Zynga is the biggest maker of games on the Facebook platform. Some of its biggest hits include FarmVille, CityVille, and Zynga Poker. The company makes money through advertising and by selling virtual level-ups or gifts Facebook gamers can give to their friends.
The Zynga said it generates substantially all of [its] revenue and players through the Facebook platform and expect to continue to do so for the foreseeable future.
Indeed, every great platform not only benefits itself but also a slew of companies that joined the ride. For example, Google spawned Demand Media (NYSE:DMD), a company that's now worth over $1 billion and Twitter spawned TweetDeck, which was bought by Twitter for between $40 to $50 million.
Zynga is the most successful company based on the Facebook platform. Regardless of how well the Zynga team itself performs from this point forward, Zynga's financial success will undoubtedly be tied to that of Facebook and social networking.
If Facebook gets obliterated by Google +, Zynga's going to tank.
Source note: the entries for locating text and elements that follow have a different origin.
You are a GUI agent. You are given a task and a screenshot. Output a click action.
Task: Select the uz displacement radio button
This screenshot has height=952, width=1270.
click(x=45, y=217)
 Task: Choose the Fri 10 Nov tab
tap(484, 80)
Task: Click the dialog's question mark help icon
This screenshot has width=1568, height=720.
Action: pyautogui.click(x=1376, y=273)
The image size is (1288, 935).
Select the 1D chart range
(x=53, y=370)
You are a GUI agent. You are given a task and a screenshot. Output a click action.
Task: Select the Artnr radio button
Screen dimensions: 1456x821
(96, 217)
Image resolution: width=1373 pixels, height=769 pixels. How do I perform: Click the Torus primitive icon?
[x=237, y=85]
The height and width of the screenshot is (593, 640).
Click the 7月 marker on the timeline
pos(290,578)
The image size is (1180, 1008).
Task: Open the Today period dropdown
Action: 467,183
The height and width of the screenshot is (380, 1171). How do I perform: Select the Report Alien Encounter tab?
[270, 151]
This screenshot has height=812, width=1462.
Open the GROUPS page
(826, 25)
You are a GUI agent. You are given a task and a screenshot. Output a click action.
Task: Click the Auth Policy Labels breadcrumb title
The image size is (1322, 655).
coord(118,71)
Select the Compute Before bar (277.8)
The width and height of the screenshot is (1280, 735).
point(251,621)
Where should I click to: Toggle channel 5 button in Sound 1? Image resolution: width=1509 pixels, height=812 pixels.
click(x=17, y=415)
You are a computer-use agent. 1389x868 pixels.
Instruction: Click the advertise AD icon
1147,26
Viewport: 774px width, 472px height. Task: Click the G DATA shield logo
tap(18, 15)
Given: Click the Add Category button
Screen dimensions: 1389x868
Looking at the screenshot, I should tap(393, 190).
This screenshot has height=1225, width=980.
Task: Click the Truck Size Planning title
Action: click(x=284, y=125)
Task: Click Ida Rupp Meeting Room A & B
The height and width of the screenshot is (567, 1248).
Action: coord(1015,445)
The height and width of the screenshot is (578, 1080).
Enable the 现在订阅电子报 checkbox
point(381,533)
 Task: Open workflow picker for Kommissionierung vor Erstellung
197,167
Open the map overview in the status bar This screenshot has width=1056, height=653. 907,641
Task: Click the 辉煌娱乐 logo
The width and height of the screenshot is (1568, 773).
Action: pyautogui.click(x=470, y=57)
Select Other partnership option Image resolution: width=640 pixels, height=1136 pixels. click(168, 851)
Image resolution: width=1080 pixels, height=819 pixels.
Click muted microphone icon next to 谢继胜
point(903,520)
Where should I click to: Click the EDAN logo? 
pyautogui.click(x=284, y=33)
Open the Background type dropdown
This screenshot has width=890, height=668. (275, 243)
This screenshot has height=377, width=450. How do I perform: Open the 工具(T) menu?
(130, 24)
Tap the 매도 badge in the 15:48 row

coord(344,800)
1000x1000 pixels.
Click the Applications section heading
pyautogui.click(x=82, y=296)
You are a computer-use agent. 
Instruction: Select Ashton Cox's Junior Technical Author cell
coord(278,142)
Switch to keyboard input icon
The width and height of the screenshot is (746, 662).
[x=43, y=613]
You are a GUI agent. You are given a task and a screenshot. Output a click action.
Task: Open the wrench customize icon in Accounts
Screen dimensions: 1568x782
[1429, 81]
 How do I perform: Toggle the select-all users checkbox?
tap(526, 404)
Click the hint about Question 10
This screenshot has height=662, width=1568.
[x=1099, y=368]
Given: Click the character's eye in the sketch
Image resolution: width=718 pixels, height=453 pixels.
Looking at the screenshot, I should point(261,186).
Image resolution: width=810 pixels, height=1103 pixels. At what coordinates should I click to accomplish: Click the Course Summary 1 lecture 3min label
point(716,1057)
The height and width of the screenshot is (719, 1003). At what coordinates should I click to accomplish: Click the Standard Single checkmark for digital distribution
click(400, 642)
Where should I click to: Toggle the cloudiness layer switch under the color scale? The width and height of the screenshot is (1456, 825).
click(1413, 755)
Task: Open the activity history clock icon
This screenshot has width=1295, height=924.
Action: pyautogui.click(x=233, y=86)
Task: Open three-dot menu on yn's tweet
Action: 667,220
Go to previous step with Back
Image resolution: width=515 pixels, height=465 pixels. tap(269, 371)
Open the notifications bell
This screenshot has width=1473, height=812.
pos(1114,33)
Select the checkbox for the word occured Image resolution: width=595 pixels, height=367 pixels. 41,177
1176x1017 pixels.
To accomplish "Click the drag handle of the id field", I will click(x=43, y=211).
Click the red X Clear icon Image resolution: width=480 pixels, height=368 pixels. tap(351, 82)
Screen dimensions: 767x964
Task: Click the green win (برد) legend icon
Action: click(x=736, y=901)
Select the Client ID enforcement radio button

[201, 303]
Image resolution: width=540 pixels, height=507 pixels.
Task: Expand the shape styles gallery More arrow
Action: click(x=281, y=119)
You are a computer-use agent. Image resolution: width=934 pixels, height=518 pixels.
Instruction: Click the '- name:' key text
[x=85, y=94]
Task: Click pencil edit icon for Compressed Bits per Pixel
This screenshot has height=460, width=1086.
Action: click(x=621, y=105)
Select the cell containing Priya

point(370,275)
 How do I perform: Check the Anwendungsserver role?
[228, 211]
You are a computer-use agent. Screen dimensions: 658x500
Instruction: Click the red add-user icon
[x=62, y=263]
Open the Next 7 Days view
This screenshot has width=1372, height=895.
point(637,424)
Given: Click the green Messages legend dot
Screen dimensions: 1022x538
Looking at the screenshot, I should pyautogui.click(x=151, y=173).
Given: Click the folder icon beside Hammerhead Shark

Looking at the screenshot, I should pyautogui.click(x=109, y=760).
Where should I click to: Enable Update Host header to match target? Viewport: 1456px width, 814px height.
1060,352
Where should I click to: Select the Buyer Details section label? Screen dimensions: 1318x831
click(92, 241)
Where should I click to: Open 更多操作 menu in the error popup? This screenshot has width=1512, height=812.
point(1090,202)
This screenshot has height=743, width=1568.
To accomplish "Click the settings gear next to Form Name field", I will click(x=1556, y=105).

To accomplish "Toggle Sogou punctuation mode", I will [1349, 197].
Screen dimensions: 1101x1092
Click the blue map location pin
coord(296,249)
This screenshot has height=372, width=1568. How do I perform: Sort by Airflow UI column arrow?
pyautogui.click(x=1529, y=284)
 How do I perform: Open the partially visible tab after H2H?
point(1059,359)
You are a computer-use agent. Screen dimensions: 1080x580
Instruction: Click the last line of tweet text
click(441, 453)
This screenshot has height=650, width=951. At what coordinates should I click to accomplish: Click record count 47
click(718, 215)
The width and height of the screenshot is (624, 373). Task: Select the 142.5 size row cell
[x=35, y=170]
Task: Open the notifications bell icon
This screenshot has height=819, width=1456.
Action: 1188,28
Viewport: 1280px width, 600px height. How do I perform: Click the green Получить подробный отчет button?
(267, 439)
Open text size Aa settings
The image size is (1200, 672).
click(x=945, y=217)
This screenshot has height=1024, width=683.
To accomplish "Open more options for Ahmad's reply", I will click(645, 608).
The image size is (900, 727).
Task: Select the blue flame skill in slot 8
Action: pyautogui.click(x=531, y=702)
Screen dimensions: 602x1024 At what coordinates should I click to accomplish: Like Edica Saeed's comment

If Facebook continues to grow at a blistering pace, Zynga's going to benefit.
Zynga, therefore, is as good of a backdoor investment to Facebook as any.
What are other ways to invest in Facebook?
You can buy GSV Capital Corp (NASDAQ:GSVC), closed-end management investment company, which owns 225,000 shares of Facebook. While that stake is a minuscule percentage of Facebook, it represents 15 percent of GSV's portfolio.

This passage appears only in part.